Karim, le jeune narrateur, reste un moment chez sa mère après la séparation de ses parents. Enfin il va habiter chez son père (le Bouddha du titre du livre) et sa compagne Eva :
"That night Eva put me in her clean little spare room. Before getting into bed I went into the large bathroom beside her bedroom, where I hadn't been before. The bath was in the center of the room, with an old-fashioned brass spigot. There were candles around the edge of it and an old aluminium bucket beside it. And on the oak shelves were rows of lipsticks and blushers, eye-make-up removers, cleansers, moisturizers, hair-sprays, creamy-soaps for soft skin, sensitive skin and normal skin; soaps in exotic wrappings and pretty boxes; there were sweet-peas in a jam-jar and an egg-cup, rose-petals in wedgwood saucers ; there were bottles of perfume, cotton wool, conditioners, hair-bands, hair-slides and shampoos.
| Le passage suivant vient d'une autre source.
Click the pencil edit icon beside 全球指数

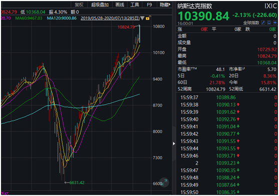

It was confusing : such self-attention repelled me, and yet it represented a world of sensuality, of smell and touch, of indulgence and feeling wich aroused me like an unexpected caress as I undressed, lit the candles and got into the bath in this room of Eva's."
Et pour les initiés :
"Pyke was a star of the flourishing alternative theatre scene. He was one of the most original directors around. He'd worked and taught at the Magic Theater in San Francisco; had therapy at the Esalen Institute in Big Sur with Fritz Perls ; worked in New York with Chaikin and La Mama."